Aquí no era necesaria la belleza: ¡no había personas!
2
Las personas, que se consagran al estudio de los problemas lingüísticos, corrientemente pertenecen al tipo de científicos de gabinete. Marina Murátova era la exclusión de esta regla. Poseía unas grandes dotes para la lingüística, admirable memoria, dominaba bien ocho idiomas y era aficionada al trabajo científico. Pero le gustaban también muchas otras cosas. La pintura, la música y el deporte no ocupaban el último lugar en su vida. El amor a los viajes, su paciencia y sociabilidad jugaron un papel destacado para que recayera en ella la elección del consejo científico del Instituto de cosmonáutica que buscaba una amiga para Guianeya.
Marina dio su conformidad inmediatamente. Le atraía la tarea extraordinaria y difícil.
Sabía que para mucho tiempo, probablemente para años, estaría alejada de los asuntos habituales, pero esto no la asustaba.
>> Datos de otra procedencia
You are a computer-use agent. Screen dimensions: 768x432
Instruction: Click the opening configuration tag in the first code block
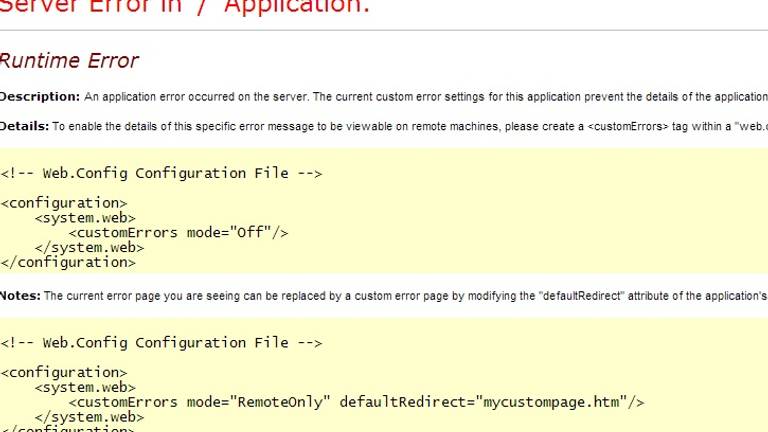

Conocer otro idioma que no tenía nada de común con los terrestres (según ella pensaba), o enseñar a la huésped del cosmos el idioma terrestre, estar próxima a un ser extraño a la tierra que había nacido y crecido en otro planeta, bajo la luz de otro sol, todo esto era muy atrayente para su romanticismo.
Marina no era vanidosa, y no influyó en su decisión el hecho de que siendo amiga de Guianeya atraería hacia sí la atención de todos los habitantes de la Tierra. Esto ni le pasó por la imaginación.
A Marina le interesaban en último lugar los secretos de Guianeya, los numerosos enigmas que tenían relación con ella. Estaba convencida de que todos los secretos se descubrirían ellos mismos en cuanto se adaptara a la Tierra, se acostumbrara a las personas y tuviera la posibilidad de hablar libremente con ellas.
Y precisamente comprendió que su tarea era esa: ayudar a la huésped a adaptarse.
A nadie le cupo la menor duda de que Guianeya prestaría una ayuda efectiva a los hombres de la Tierra. No podía obrar de otra forma una persona que llegara a un planeta ajeno.
Pero no resultó así.
Pasó no mucho tiempo y para todos quedó claro que la tarea no era tan sencilla.
Guianeya se negó a estudiar el idioma de la Tierra y no manifestó ningún deseo de enseñar a Marina el suyo.